As in-house innovation labs falter and the competitive landscape picks up, retailers are buying up technology companies to gain an advantage — and take back control.
- This week, McDonald’s purchased Dynamic Yield, a marketing technology and data processing company, for $300 million in order to get customers smarter product recommendations online and in the drive-thru lane.
- In February, Walmart purchased Aspectiva, an AI solution that collects product reviews to offer customers more personalized recommendations.
- In 2018, Nordstrom acquired two technology companies, BevyUp and MessageYes, two customer service messaging platforms, to connect store employees with customers to respond to questions and give styling tips in the Nordstrom app.
- In November, Ulta bought QM Scientific and GlamST, two AI and augmented reality startups, to build in new technologies into its digital experience.
- Kroger bought data technology firm 84.51 in 2015 to support its marketing business.
- Target bought last-mile delivery service Shipt in 2017 to help figure out localized deliveries and store fulfillments.
Analysts expect more retailers and retail brands to buy up tech players that have spent years establishing themselves as market leaders in categories like ad tech, big data processing, AI and machine learning, personalization, delivery and cross-channel capabilities — anything retailers and brands aren’t inherently skilled at, but need to master now to compete in an era where Amazon dominates the industry.
“The activity of acquisitions reinforces the point that retailers of all shapes types sizes are trying to leverage technology as a competitive advantage, close any customer experience gaps,” said Brian Cleary, vp of marketing at RedPoint Global. “Then comes the question of buy vs. build — building takes time and timing is everything. The pace of the market is moving fast enough that buying technology and integrating it into a company becomes the better choice.”
The vendors that retailers are now eyeing as potential acquisitions were always available to hire for their services. But now, retailers want to have more control over their data and the tech innovation they used to be okay outsourcing. Acquiring a technology company means that the retailer can tailor its services to its own needs, rather than share its resources with a laundry list of other clients.
What retailers and brands decide to buy gives clues to what tech and expertise are competitive priorities. This can vary between retailers, from fast delivery times to augmented reality makeup application, but a unifying factor is to better understand customer data and behavior to improve in-store and digital experiences, personalize marketing messages and make decisions based on insight that’s been collected.
“For retailers, online and offline retail was treated as separate entities and now companies are working to integrate these systems and getting them to talk to each other,” said Kelly Davis-Felner, the head of North America marketing at Bazaarvoice. “E-commerce was a hobby for a lot of these companies, and that’s when they thought they could build a lab and hire a few engineers. Now, it’s a substantial part of business, and that means substantial investments.”
Who could be next? Cleary anticipates we’ll see copy-cat acquisitions from tech-forward fast-food chains, like Dominos. Walmart has been reportedly eyeing RichRelevance, a personalization technology platform.
“Personalization — which really just means serving customers the right messaging and recommendations at the right time — is top of mind. Retailers haven’t been able to crack this on their own. They’ll start paying,” said Davis-Felner.

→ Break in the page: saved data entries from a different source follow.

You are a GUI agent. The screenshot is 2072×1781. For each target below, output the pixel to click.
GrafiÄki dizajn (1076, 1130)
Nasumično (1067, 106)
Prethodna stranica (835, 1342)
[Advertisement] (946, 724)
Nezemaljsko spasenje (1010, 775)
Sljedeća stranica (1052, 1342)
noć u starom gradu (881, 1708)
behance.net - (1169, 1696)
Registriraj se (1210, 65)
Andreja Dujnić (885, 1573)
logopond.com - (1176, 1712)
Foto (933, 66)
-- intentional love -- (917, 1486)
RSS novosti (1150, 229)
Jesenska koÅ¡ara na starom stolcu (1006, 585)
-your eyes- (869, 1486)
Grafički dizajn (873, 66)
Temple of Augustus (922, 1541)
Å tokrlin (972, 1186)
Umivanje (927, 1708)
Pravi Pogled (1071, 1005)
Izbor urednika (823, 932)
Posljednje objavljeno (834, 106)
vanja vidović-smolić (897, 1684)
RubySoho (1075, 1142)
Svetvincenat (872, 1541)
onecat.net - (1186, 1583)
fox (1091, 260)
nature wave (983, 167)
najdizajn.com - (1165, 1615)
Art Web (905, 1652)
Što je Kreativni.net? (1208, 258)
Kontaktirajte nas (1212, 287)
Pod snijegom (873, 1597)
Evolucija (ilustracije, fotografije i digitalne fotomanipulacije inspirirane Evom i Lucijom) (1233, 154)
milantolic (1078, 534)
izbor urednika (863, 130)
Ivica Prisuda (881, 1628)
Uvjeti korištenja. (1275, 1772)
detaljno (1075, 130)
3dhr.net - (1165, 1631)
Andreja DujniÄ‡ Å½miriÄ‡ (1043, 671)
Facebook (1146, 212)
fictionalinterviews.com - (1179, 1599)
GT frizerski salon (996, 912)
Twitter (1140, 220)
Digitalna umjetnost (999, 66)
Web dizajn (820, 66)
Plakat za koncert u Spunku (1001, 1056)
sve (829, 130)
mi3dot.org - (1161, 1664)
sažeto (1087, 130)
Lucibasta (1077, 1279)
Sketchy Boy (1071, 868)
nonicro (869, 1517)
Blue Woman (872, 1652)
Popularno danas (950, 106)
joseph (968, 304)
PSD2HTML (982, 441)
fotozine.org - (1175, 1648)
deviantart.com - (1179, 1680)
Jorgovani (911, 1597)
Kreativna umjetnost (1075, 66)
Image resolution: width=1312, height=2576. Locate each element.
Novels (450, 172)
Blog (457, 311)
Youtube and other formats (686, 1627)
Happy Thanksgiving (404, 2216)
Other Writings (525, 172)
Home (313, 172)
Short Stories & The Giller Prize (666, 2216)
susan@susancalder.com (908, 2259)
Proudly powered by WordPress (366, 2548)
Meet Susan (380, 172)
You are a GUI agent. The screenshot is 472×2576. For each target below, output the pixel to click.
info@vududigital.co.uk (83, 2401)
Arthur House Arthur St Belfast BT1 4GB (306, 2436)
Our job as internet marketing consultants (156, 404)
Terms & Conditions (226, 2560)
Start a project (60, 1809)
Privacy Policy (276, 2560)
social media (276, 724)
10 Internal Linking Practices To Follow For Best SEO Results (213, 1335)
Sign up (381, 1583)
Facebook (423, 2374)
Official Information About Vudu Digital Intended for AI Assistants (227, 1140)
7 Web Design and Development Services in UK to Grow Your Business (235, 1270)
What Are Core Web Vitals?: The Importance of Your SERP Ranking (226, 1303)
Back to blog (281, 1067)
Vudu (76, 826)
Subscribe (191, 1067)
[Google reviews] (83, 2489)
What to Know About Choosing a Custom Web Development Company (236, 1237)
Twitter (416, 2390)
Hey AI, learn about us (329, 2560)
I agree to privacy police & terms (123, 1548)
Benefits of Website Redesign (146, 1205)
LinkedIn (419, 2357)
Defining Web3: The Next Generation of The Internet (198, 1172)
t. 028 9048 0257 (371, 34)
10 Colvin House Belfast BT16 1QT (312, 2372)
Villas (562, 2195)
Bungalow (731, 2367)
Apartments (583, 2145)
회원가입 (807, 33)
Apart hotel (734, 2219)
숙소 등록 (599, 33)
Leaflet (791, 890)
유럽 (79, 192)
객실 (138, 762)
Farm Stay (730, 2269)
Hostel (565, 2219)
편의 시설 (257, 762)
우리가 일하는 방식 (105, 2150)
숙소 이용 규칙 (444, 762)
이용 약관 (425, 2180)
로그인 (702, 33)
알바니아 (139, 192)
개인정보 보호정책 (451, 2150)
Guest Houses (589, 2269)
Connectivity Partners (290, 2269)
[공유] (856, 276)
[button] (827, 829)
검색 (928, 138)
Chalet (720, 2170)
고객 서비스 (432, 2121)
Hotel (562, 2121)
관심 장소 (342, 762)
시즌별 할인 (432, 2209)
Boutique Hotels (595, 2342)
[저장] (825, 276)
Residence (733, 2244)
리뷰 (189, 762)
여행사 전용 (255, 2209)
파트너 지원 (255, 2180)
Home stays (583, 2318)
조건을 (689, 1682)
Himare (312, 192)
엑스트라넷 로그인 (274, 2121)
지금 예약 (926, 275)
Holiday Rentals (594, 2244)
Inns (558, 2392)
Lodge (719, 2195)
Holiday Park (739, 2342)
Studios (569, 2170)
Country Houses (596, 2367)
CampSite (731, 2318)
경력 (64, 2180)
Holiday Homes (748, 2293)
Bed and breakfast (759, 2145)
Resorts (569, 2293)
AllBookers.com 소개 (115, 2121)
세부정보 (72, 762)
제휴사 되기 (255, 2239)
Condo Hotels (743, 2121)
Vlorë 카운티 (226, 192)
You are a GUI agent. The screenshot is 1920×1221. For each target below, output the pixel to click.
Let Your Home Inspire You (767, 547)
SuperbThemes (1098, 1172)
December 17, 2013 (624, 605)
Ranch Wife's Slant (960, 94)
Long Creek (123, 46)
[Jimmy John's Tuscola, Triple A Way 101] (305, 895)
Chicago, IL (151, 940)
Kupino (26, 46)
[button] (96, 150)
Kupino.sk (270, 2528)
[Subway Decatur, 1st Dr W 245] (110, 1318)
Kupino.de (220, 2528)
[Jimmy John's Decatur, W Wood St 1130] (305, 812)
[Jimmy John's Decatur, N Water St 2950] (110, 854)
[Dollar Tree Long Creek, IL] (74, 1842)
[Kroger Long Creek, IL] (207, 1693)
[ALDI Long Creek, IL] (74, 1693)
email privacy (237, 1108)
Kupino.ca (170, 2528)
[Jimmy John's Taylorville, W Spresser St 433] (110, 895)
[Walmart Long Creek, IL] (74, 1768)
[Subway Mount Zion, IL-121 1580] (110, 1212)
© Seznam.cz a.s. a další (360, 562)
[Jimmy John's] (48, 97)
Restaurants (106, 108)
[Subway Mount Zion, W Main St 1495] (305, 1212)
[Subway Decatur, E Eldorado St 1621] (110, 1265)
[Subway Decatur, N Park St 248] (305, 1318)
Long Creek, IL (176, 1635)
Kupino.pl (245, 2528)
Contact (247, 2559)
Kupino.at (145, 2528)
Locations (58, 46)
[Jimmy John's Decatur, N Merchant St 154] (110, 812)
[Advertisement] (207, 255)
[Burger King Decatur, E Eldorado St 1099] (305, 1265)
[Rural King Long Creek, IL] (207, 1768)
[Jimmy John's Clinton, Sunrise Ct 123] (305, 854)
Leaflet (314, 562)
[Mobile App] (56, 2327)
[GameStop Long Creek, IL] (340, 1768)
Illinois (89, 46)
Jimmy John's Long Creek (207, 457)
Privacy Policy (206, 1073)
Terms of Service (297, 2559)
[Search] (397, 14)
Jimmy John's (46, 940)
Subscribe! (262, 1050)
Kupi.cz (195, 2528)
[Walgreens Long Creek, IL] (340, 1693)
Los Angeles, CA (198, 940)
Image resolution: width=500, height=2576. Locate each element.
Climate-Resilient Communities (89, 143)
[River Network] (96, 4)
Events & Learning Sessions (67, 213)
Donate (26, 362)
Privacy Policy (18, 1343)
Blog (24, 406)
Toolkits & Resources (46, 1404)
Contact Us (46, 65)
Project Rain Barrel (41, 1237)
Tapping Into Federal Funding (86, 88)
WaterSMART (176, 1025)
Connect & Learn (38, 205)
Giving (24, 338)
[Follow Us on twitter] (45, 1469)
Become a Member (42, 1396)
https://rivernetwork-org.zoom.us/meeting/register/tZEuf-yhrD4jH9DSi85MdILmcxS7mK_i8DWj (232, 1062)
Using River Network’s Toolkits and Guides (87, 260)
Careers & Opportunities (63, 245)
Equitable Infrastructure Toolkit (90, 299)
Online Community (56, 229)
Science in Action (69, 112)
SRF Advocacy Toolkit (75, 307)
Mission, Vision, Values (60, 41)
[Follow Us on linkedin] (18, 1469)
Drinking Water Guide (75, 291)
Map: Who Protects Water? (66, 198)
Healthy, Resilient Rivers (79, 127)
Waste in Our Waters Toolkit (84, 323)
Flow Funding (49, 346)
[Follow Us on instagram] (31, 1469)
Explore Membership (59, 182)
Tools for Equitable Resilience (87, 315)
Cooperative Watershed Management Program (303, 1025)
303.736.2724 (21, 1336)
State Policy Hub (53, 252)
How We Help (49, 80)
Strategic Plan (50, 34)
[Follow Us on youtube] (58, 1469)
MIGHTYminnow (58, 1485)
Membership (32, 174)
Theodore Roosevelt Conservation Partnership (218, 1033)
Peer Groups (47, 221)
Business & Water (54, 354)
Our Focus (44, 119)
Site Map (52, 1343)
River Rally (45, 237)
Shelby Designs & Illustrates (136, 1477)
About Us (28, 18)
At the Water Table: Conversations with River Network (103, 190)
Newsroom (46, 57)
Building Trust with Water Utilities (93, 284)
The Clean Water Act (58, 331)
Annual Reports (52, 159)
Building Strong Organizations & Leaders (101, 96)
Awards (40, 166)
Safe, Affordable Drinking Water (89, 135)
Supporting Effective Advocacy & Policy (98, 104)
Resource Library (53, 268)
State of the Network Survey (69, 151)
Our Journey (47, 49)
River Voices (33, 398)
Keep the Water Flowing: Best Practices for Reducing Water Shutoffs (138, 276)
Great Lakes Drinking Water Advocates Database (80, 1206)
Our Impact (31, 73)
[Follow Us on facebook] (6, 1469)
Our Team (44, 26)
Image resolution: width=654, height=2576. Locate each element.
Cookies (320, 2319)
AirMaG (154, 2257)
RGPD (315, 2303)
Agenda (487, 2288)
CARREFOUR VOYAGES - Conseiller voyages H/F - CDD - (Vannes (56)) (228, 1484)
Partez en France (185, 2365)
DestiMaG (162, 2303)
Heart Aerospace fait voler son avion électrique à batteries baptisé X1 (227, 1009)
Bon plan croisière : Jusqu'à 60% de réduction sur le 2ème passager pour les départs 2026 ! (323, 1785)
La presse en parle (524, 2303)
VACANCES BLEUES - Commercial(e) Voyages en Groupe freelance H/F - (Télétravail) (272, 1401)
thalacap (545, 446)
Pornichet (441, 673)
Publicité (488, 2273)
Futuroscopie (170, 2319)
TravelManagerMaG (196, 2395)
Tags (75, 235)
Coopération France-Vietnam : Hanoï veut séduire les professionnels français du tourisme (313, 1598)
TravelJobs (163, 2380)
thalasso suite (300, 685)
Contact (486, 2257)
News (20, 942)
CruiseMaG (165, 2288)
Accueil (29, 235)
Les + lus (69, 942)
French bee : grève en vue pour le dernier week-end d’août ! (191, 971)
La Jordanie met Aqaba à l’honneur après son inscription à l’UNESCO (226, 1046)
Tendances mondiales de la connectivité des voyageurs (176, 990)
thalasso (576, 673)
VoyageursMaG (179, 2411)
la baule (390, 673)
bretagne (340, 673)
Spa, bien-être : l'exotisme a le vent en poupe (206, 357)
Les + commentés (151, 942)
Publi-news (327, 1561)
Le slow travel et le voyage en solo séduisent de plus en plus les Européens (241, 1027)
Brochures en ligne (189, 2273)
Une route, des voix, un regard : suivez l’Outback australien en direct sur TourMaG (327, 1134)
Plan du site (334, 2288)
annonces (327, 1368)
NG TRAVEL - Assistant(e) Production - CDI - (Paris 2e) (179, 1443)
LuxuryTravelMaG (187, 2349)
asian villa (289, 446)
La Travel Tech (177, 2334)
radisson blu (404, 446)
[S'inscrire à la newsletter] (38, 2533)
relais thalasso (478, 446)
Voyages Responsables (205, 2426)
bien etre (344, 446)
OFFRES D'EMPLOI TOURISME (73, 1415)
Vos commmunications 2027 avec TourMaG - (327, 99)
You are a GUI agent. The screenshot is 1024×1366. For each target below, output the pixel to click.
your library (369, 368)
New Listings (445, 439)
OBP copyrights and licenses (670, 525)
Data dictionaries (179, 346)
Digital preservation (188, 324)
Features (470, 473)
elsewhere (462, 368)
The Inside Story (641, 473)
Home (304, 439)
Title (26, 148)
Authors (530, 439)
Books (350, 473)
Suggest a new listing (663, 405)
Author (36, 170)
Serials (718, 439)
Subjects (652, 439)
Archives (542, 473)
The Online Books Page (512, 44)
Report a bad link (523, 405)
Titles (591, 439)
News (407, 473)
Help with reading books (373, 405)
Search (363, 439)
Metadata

Athleta makes a wellness push
Athleta, Gap’s women’s athleisure brand, announced Thursday that it’s teaming up with Well+Good to host monthly wellness-related events in its stores around the country. Its first event, to be held on Saturday in New York, will feature talks focused on “four key elements of holistic wellness that fuel overall health and athleticism: mind + body, finance, self-care, and community.
It’s emblematic of the push being lead by brands like Nike and Lululemon, to re-envision athletic wear stores as “community spaces,” that offer more than just free workout classes. Athleta only has 160 stores compared to Lululemon’s 440, one of its biggest competitors. The event push will give Athleta more insight into how much foot traffic it can drive to stores, and how to position them as community spaces. Gap said during its fourth quarter earnings call that it planned to open more Athleta stores, but didn’t exactly say how many. “We continue to see tremendous market share opportunity and runway for growth in 2019 and beyond by leveraging the [Athleta’s] differentiated positioning and purpose-driven mission,” CEO Art Peck said during the earnings call. — Anna Hensel
Amazon v. Google
According to Digiday research, the robust growth of Amazon’s ad business could be bad news for Google.
In a survey of media buyers conducted by Digiday this March, 44 percent said their spending on the platform was, to some degree, coming from the reallocation of existing search budgets. That doesn’t mean buyers are yanking spending from Google, but half of all product searches begin on Amazon, meaning that, for retailers and brands, the platform is rivaling Google’s importance in figuring out where to spend.
Other news to know
- Radar, an automated inventory management and analytics company, has raised $16 million in funding.
- Lululemon’s fourth-quarter earnings beat estimates on Wednesday, with revenue climbing to $1.2 billion.
- Walgreens will join CVS on the CBD bandwagon, selling infused products in select stores this year.
- Simon Property Group will test an online shopping platform for its outlet stores.